Gaza’s Hamas govt facing financial "crisis"
Taxing street vendors and shopkeepers
Hamas has begun taxing Gaza street vendors and shopkeepers, raising speculation the ruling Islamist group is in a financial crisis fuelled partly by Egypt's building of a border wall to stop smuggling tunnels.
Experts said on Monday that perhaps only a few dozen of the hundreds of tunnels are still functional as a result of the steel wall being pounded deep into the ground along the 14-km (8-mile)-long frontier.
For Gaza's Hamas government, which takes a cut from Palestinian merchants who move items ranging from cars to fuel to food along the subterranean route, that means lower revenues in an impoverished enclave under an Israeli-led blockade.
Weapons, and it is widely believed cash, also come in via the tunnels.
"There is a real financial crisis," Palestinian economist Omar Shaban said.
The Hamas administration, he said, employed 34,000 people in the Gaza Strip and had put much of its liquidity into the purchase of buildings and land.
"The crisis may also indicate either a lack of foreign financial support, Arab and Islamic, or a difficulty to get that support into the territory for some reasons," Shaban said.
For the first time since Hamas seized the Gaza Strip from the rival Fatah movement of Western-backed President Mahmoud Abbas in 2007, it has begun to collect taxes from street merchants and small business owners.

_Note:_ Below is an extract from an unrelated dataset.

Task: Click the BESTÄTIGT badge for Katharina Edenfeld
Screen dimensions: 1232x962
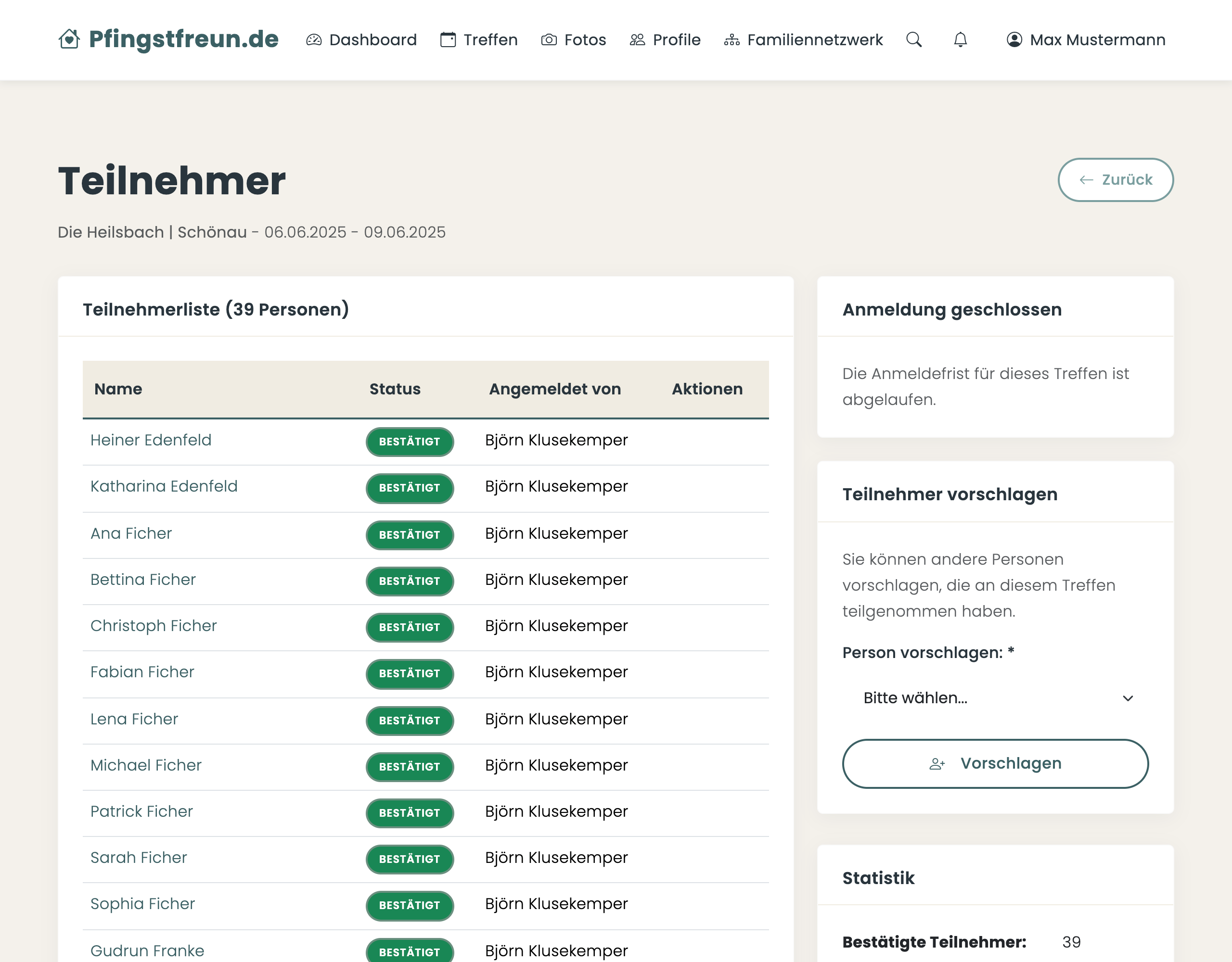Action: [x=410, y=488]
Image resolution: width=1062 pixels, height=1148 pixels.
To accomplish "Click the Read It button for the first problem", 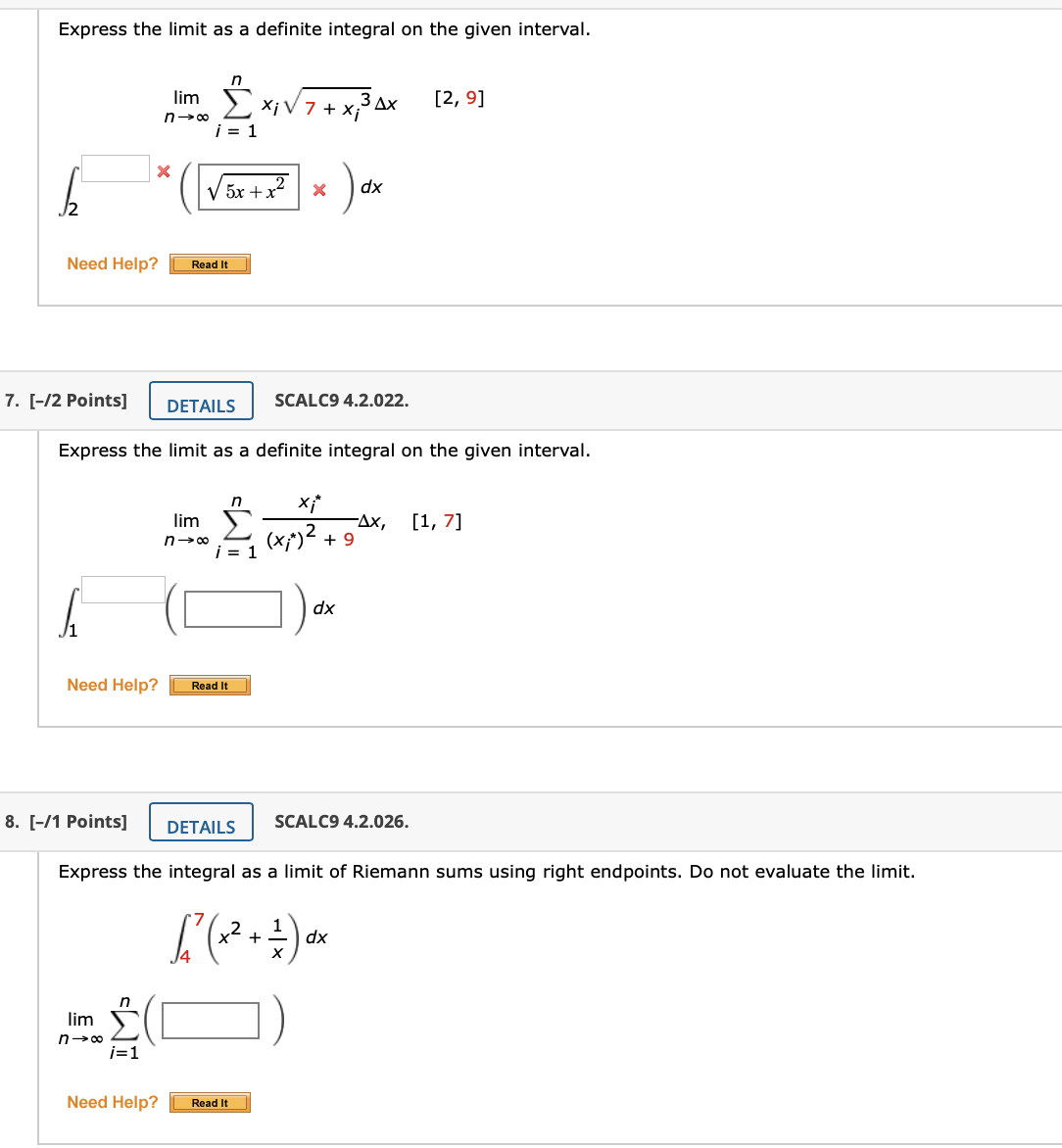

"They asked me to pay 1,100 shekels ($290) a month. How much did I earn to give them what they asked for?" asked the owner of a shop selling falafel (fried chickpea) snacks.
"Instead, I asked them to take the store and pay me the 1,100 shekels every month. It would be a better deal for me," he joked.
Taher al-Nono, a Hamas government spokesman, denied it was going through any financial problems.
"We have not imposed any new tax that did not exist in the past and we are charging tax only to those who are doing great business," Nono said.
One lucrative levy is a $6,000 license fee that Hamas charges a car buyer to bring a new vehicle into the Gaza Strip through a tunnel. The buyer also pays the tunnel owner $5,000.
The crisis may also indicate either a lack of foreign financial support, Arab and Islamic, or a difficulty to get that support into the territory for some reasons
Palestinian economist Omar Shaban
Sealing the border
A Hamas lawmaker confirmed that the Islamist group ruling Gaza was facing a financial "crisis" because of Egypt's moves to seal its border and a boycott by local banks.
"The government is facing a crisis," MP Jamal Nassar said in a statement. "The siege on the (Hamas-run) Palestinian government has been tightened recently and because of this it has been unable to bring in funds from abroad."
Israel and Egypt have sealed Gaza off to all but very limited humanitarian aid since Hamas seized power in June 2007 after routing forces loyal to Western-backed Palestinian president Mahmoud Abbas.
But the closures have never appeared to have much of an impact on the Hamas-run government, which pays regular salaries to more than 20,000 civil servants and as recently as February recruited hundreds of new security personnel.
Iran and Qatar have been major financial supporters of Hamas and it is widely believed that much of the cash they provide comes through the tunnel network now in jeopardy.
Three months ago, the Hamas government presented an annual budget of $540 million, of which only $50 million was listed as local revenue, with the rest of the funds slated to come from undisclosed foreign donations.
"So the crisis was expected but I do not think there was a genuine thinking about immediate solutions," Shaban said.